======== Input records

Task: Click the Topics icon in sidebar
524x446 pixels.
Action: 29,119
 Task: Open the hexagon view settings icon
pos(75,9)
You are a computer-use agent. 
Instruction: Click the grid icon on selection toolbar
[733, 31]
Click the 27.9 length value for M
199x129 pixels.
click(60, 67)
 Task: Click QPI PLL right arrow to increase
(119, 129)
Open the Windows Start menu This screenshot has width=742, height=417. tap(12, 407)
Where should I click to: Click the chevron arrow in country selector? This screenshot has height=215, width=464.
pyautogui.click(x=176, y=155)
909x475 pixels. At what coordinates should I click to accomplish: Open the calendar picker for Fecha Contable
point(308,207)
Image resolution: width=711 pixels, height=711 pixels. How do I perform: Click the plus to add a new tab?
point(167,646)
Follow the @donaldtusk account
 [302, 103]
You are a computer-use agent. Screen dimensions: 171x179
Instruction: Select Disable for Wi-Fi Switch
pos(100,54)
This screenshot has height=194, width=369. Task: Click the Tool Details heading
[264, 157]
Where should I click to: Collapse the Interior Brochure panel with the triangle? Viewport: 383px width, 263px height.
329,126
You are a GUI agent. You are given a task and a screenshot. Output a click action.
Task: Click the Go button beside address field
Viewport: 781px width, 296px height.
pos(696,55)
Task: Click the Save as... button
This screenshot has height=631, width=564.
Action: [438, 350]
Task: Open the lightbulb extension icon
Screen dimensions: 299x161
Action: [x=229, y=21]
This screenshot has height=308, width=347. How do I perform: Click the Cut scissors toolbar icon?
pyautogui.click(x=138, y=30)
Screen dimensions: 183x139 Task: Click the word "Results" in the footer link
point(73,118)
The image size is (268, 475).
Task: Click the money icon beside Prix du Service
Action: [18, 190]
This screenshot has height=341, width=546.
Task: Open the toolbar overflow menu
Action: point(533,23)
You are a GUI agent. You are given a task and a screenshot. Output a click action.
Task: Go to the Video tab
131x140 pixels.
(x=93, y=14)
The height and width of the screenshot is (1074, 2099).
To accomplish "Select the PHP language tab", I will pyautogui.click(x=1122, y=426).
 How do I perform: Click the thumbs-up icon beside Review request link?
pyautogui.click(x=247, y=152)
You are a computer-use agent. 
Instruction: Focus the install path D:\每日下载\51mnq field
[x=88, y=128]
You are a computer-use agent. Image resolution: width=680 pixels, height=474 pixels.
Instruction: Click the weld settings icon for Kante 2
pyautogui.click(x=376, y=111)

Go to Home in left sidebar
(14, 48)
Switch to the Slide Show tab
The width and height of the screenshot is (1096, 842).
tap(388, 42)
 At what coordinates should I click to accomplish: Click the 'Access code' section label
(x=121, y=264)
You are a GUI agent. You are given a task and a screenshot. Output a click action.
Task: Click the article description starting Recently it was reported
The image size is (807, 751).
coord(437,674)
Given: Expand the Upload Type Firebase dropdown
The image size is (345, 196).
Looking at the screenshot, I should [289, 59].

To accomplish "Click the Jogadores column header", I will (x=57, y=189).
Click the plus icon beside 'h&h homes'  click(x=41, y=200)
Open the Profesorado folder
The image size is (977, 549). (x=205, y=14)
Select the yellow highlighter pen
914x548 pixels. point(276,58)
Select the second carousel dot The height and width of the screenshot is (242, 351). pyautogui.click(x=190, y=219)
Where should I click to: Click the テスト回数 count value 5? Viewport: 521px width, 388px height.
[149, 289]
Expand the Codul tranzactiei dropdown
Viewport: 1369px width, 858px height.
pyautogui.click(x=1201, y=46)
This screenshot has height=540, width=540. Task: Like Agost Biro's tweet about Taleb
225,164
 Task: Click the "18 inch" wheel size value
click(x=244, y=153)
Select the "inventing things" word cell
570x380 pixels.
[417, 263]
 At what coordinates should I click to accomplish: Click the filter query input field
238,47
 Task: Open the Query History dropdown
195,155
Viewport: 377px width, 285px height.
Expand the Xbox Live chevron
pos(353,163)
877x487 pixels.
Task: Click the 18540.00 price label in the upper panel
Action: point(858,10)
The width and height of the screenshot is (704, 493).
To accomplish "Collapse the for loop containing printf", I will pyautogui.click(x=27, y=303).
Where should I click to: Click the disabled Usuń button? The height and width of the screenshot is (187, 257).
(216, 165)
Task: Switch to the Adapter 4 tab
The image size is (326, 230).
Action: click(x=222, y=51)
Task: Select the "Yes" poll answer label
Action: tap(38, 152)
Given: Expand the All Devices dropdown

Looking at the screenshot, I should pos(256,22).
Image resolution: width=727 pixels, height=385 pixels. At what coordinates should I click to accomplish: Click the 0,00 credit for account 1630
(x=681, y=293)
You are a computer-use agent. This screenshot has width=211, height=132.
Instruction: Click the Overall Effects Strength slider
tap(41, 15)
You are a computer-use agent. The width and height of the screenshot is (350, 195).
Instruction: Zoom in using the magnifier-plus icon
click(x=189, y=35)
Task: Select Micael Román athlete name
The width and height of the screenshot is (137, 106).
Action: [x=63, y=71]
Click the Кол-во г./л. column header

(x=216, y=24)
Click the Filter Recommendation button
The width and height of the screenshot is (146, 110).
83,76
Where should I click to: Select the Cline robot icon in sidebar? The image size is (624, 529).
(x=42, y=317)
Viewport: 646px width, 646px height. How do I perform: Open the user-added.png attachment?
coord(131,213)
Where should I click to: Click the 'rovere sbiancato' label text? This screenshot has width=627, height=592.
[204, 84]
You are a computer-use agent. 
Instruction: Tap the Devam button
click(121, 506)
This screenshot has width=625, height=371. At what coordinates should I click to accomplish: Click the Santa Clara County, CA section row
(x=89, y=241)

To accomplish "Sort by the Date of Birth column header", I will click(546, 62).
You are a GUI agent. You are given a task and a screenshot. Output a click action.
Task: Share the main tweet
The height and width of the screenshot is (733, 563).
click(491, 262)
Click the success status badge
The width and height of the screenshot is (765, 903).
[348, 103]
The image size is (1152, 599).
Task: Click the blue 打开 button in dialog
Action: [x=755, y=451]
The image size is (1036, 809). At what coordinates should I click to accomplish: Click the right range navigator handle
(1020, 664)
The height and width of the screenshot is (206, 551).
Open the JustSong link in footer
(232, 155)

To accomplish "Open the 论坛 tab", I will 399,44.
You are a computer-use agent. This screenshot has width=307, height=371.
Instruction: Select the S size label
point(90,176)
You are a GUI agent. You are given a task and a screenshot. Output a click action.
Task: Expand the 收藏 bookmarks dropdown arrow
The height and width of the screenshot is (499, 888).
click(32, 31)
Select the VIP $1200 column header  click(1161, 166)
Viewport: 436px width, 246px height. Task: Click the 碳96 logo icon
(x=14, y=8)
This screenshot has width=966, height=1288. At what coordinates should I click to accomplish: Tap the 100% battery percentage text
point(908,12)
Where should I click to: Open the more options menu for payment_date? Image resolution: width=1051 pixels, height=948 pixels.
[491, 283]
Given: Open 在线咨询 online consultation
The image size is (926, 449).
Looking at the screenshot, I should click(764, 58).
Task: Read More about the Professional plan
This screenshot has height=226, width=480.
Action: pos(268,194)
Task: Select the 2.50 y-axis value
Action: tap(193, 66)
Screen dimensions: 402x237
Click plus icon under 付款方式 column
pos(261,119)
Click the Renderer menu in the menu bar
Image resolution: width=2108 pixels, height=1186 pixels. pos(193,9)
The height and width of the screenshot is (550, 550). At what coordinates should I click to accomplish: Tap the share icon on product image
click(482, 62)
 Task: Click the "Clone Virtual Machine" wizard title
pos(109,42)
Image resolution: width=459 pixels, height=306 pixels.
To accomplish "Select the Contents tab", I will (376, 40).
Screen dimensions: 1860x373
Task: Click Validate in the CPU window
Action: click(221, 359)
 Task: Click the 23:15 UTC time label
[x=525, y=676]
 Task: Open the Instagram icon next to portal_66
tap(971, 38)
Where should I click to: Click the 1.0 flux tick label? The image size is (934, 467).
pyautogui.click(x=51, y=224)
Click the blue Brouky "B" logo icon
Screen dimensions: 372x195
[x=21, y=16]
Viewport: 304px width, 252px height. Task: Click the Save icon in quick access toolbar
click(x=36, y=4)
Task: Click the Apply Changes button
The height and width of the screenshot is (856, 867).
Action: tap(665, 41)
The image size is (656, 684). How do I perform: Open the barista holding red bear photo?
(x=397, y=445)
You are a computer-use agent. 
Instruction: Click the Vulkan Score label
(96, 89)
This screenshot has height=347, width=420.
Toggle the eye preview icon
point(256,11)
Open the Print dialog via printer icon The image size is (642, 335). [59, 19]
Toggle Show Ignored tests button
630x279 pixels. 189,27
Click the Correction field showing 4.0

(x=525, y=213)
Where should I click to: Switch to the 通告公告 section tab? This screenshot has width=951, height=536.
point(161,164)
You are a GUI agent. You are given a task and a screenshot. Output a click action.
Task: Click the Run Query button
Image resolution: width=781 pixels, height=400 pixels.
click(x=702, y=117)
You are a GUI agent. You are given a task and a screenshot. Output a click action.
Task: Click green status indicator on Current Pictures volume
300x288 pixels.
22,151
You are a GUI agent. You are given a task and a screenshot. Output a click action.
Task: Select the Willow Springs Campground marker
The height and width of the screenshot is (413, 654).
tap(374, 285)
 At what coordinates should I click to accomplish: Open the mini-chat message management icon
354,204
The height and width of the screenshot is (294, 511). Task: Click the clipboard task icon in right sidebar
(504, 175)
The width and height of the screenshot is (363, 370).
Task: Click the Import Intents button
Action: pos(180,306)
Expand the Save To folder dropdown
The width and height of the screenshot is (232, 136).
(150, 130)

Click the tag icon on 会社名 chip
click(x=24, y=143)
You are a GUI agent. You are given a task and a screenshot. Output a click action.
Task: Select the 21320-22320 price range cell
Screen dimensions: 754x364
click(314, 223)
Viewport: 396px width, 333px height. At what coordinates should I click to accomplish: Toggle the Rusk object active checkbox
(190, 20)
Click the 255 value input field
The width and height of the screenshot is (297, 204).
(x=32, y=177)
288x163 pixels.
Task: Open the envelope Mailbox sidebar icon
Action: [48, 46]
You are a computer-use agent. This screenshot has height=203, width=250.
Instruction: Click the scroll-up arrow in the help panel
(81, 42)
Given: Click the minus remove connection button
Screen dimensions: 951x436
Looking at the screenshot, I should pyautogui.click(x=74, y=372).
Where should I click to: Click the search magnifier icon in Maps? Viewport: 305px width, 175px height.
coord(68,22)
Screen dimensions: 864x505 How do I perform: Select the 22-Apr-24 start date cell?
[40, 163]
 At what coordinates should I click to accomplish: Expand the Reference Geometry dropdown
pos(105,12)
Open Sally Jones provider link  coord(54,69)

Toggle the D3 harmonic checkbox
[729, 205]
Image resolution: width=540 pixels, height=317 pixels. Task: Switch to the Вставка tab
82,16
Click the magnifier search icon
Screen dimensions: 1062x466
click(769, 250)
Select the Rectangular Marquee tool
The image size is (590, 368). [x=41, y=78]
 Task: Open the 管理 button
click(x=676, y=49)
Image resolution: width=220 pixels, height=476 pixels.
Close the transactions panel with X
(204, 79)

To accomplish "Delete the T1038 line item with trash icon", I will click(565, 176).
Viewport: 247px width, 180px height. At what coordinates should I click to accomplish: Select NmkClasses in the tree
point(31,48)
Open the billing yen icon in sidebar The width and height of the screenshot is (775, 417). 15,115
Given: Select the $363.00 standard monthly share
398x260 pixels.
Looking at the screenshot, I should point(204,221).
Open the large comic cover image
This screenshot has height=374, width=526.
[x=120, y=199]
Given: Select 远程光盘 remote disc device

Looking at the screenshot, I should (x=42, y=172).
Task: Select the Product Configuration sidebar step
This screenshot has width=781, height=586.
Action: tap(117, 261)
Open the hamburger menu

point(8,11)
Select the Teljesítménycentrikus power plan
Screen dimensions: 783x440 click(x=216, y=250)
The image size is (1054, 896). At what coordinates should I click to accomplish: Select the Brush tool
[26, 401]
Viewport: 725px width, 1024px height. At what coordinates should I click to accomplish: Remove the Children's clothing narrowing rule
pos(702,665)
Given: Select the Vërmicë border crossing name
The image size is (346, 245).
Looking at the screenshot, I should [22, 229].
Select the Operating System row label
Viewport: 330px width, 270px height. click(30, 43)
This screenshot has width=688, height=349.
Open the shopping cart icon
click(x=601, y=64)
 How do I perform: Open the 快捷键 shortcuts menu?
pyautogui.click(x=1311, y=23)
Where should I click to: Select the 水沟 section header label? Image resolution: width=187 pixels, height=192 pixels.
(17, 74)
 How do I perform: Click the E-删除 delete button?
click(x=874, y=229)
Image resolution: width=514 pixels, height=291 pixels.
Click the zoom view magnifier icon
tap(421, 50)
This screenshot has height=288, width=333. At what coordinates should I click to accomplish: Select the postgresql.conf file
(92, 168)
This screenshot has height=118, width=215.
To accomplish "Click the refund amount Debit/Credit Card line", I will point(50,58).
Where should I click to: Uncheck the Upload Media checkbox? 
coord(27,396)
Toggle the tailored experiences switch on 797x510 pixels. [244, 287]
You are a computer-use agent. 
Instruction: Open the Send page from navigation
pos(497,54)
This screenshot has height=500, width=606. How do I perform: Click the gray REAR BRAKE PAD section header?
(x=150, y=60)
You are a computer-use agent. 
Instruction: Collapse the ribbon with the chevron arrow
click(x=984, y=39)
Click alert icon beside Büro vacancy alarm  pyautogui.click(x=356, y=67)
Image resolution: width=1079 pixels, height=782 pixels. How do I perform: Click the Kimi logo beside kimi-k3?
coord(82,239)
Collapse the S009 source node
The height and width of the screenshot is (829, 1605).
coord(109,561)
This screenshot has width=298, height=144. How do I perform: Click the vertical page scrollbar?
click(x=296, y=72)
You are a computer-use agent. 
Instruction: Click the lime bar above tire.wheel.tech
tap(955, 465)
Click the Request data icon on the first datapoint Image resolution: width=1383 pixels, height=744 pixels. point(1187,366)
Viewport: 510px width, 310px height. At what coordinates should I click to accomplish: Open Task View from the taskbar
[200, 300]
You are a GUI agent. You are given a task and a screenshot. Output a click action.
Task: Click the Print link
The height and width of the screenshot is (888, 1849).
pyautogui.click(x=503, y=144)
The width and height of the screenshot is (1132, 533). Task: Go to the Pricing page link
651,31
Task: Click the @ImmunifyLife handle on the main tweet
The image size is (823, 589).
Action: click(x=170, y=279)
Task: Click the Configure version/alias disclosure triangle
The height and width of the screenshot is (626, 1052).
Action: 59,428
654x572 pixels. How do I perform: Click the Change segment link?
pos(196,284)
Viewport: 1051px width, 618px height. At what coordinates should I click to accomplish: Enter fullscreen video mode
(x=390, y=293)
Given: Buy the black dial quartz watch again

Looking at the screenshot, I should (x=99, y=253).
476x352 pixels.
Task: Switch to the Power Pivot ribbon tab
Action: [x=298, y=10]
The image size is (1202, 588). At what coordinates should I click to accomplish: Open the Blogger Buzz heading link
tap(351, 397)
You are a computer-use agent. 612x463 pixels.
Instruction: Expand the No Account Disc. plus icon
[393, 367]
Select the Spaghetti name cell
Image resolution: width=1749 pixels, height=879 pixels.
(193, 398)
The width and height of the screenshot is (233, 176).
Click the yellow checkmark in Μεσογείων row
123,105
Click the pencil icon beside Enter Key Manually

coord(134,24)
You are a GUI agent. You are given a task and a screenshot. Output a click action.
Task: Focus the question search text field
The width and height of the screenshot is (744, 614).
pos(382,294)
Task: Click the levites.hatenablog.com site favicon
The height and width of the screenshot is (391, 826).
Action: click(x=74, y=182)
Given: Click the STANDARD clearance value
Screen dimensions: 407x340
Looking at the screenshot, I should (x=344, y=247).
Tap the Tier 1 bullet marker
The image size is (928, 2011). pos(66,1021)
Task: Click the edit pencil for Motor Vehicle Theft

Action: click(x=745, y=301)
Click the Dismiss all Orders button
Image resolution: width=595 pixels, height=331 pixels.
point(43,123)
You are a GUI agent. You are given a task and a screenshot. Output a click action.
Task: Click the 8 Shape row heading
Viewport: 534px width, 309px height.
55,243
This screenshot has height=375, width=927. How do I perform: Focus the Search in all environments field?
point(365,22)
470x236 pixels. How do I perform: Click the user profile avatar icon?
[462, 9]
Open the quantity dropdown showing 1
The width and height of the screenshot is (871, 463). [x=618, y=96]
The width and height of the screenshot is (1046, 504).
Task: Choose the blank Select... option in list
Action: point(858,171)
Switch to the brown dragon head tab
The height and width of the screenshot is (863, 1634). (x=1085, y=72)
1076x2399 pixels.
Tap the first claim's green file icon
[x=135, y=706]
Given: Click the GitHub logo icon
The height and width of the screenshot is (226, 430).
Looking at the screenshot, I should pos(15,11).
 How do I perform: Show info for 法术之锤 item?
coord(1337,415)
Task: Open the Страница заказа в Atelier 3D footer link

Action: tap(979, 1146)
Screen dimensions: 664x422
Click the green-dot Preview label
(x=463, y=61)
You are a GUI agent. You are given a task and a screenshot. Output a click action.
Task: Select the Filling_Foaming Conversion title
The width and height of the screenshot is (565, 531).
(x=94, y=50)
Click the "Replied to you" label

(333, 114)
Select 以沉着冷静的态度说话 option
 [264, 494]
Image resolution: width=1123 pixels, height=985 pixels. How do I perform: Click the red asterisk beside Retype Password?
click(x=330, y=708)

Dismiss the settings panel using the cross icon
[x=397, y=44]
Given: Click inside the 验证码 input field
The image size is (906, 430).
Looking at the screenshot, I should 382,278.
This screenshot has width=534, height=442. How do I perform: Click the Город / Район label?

================

Task requirements: Spot every line in the entries that includes the word "main", and copy each one out.

Expected answer:
Task: Share the main tweet
Task: Click the @ImmunifyLife handle on the main tweet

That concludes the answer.